Translate
I Want To...
- Cherry Creek School District No. 5
- Visual Arts
- Instructional Practices
-
Instructional Approach
A standards-based Visual Arts Program requires our students to develop viewing and thinking processes that are self-directed, collaborative, creative, critical, and reflective. Development of skills in art production, art history, aesthetics, and art criticism, and in visual literacy are developed through the following components of instruction.
- Demonstrates artistic techniques and use of media
- Provides opportunities for practice, experimentation, and refinement
- Supports divergent thinking and multiple learning outcomes
- Provides a variety of visual references
- Incorporates a variety of critique formats
- Introduces and expects appropriate use of art vocabulary
- Makes connection to artists, careers, art in the community and everyday lives
- Maintains organizational system for storage and disbursement of materials/tools
- Sets clear expectations for art room safety, cleaning, and classroom procedures
- Integrates art with other content areas
- Displays a variety of student artwork within the school and community
Quality Teaching in the Visual Arts Classroom
Engagement. When works of art and the materials are intentionally compelling and aesthetically attractive, they draw students toward them and their possibilities. They invite learners to pay attention and wonder about them. For many students, once engaged, the intrinsic pleasure of making or experiencing art becomes truly joyful.

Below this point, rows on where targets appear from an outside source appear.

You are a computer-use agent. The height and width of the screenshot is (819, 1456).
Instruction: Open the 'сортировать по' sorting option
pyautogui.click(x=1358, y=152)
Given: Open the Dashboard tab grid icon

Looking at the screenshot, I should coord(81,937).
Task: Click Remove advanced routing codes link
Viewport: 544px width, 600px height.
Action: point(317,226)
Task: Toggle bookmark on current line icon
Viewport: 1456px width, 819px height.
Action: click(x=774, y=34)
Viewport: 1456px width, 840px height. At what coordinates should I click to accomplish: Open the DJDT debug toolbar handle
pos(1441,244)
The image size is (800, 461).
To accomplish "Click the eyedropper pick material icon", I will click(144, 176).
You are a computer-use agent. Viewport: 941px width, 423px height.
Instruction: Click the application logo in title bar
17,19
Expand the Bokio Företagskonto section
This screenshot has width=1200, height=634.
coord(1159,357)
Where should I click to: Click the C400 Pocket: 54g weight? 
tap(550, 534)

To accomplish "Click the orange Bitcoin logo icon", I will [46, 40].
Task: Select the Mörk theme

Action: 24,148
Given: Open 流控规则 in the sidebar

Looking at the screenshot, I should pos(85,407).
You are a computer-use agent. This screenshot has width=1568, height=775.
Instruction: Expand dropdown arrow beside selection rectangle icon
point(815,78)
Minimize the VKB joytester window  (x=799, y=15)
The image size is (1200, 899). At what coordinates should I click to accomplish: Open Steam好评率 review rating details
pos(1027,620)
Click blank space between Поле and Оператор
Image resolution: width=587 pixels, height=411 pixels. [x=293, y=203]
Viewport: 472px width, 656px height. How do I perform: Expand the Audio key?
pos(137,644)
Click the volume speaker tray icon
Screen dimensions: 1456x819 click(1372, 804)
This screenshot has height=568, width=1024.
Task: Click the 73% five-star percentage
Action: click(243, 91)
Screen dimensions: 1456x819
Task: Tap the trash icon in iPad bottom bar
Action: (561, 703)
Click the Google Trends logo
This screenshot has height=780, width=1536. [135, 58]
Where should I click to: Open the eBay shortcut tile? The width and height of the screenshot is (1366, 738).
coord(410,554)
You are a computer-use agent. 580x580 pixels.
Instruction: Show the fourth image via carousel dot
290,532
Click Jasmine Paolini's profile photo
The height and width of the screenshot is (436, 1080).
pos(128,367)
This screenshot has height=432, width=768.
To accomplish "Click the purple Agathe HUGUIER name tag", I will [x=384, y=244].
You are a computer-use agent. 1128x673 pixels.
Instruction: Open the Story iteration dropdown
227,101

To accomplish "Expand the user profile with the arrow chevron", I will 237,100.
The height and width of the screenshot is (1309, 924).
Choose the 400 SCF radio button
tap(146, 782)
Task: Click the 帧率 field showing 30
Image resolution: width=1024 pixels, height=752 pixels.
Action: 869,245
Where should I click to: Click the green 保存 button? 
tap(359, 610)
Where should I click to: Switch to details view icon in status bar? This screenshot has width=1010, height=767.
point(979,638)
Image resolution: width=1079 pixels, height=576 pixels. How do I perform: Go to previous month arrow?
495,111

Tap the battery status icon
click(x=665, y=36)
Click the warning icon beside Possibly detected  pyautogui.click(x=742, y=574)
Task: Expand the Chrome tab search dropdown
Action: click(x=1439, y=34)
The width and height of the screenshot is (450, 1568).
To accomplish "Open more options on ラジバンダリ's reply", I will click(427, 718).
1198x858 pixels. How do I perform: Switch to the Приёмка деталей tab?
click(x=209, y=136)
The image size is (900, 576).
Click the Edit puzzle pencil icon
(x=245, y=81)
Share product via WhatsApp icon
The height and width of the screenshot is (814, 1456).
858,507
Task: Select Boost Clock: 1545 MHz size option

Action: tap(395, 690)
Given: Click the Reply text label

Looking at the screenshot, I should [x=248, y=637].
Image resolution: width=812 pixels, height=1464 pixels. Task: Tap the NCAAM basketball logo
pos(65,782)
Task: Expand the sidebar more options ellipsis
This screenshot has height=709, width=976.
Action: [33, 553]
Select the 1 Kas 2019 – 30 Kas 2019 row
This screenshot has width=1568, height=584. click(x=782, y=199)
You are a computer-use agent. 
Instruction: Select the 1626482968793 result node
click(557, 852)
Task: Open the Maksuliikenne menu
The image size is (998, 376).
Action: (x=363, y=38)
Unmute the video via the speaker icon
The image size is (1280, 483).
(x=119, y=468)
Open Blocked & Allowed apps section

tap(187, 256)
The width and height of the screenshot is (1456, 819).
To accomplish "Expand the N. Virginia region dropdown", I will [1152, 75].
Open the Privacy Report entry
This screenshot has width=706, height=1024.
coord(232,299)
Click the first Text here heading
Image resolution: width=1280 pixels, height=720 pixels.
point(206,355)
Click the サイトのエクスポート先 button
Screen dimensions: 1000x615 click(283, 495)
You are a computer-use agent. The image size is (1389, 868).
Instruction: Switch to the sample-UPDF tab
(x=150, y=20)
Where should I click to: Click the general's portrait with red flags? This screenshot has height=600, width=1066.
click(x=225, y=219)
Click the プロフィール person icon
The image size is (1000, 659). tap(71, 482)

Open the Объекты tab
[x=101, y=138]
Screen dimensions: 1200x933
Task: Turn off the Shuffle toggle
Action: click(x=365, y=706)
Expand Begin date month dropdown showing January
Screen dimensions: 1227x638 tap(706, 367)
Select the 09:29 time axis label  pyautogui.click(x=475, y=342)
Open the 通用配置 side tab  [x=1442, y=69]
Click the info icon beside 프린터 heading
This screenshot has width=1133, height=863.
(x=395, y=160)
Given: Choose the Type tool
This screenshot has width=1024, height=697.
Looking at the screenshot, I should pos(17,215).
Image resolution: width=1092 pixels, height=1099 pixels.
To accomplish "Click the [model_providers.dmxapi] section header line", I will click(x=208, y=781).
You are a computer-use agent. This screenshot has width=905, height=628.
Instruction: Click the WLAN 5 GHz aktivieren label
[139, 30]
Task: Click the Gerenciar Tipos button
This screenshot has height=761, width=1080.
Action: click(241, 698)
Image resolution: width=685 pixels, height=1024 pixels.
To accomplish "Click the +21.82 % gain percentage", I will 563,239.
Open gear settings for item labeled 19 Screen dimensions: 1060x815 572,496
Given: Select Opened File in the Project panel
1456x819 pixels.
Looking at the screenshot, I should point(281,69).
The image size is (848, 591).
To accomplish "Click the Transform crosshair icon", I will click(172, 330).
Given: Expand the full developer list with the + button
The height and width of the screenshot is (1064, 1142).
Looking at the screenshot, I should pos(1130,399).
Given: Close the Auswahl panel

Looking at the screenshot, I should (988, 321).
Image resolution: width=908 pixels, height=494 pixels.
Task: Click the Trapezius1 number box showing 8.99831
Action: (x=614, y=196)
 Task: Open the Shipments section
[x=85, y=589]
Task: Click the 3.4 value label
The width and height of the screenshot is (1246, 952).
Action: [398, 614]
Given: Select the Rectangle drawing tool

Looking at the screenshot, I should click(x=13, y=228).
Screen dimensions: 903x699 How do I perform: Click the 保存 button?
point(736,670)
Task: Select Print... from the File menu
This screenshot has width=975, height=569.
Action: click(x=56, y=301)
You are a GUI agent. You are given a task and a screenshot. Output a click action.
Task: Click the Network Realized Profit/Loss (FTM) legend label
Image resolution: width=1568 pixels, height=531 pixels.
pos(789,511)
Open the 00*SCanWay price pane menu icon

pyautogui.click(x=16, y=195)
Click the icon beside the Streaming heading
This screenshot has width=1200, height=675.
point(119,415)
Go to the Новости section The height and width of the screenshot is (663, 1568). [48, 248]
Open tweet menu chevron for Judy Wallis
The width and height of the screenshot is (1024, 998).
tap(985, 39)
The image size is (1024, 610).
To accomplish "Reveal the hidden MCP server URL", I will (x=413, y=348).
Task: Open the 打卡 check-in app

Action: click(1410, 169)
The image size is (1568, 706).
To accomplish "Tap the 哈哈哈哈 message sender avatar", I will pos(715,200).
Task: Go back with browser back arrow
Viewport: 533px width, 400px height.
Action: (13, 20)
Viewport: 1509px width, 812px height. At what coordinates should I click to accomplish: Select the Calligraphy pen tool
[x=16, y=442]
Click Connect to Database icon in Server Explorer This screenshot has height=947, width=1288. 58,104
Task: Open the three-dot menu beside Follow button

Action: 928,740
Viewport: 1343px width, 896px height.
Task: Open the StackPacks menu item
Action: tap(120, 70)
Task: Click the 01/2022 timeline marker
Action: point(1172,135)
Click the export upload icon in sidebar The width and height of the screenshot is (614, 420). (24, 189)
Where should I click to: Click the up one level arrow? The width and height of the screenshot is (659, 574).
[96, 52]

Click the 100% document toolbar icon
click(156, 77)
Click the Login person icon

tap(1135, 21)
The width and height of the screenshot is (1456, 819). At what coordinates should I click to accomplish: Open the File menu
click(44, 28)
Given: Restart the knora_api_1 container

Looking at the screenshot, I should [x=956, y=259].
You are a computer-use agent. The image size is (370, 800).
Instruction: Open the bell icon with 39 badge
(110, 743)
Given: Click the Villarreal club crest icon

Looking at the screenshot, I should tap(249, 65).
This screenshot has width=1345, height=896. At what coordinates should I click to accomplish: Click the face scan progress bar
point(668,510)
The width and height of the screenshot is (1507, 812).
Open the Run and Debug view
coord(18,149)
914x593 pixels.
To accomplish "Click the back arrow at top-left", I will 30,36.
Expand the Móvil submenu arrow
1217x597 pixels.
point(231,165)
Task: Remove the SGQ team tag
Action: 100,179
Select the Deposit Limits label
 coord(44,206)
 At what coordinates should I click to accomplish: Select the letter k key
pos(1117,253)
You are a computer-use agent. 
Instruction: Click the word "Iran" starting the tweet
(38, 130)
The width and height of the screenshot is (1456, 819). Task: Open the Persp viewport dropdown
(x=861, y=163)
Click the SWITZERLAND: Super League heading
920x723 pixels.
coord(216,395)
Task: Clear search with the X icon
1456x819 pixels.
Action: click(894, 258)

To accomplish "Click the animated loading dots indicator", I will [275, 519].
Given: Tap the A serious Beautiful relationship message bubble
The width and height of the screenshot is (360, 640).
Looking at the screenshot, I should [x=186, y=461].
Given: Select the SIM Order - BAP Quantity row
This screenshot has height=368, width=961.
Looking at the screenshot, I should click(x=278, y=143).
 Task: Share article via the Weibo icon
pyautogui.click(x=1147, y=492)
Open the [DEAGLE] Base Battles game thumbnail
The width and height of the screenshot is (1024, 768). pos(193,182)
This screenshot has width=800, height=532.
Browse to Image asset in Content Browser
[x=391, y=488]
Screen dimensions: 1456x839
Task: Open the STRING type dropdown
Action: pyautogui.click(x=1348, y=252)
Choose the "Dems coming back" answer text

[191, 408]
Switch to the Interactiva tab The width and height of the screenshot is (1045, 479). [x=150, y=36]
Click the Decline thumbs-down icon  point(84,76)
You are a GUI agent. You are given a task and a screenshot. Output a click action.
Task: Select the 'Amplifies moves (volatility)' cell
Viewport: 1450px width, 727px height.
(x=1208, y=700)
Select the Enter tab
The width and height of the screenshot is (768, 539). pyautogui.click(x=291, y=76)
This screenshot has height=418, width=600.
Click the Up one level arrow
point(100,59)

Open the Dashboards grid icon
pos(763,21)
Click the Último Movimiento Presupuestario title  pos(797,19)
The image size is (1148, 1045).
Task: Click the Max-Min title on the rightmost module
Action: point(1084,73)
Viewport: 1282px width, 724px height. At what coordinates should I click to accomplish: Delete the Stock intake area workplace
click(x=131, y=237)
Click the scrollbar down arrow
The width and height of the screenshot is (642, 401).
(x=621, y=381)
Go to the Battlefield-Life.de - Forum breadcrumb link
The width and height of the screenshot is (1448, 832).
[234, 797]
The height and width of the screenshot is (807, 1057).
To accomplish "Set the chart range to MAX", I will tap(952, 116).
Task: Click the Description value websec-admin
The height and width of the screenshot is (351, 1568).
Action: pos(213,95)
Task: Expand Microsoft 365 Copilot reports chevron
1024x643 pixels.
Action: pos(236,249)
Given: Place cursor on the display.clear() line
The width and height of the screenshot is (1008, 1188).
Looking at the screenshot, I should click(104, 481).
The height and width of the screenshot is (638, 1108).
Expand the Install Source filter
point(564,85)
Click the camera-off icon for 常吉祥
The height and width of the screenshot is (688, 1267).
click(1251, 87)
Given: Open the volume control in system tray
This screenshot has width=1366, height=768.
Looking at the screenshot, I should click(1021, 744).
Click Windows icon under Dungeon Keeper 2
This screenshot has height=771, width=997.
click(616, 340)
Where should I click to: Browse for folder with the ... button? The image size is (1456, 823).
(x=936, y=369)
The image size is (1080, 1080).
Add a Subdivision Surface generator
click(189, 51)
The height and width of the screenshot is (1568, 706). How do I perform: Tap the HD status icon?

Purposeful experiences creating or engaging with works of art. Students need opportunity to experiment, draw on many experiences from a multiplicity of cultures and experiences that demonstrate, discuss, reflect, explore, discover, and, finally, exhibit or perform. Students must have the opportunity to work directly with a variety of materials to value their own sense of discovery.
Emotional openness and honesty. Safety is considered basic to arts learning. While there may be some danger implicit in arts learning experiences when working with power tools, toxic chemicals, or extreme physical movements, physical safety is always a given. However, art may also bring about emotional demands and opportunities of arts learning. Students need to feel “safe” with their feelings of embarrassment, frustration, vulnerability, or joy in the work, as well as to have their own powerful emotional responses to the works of others.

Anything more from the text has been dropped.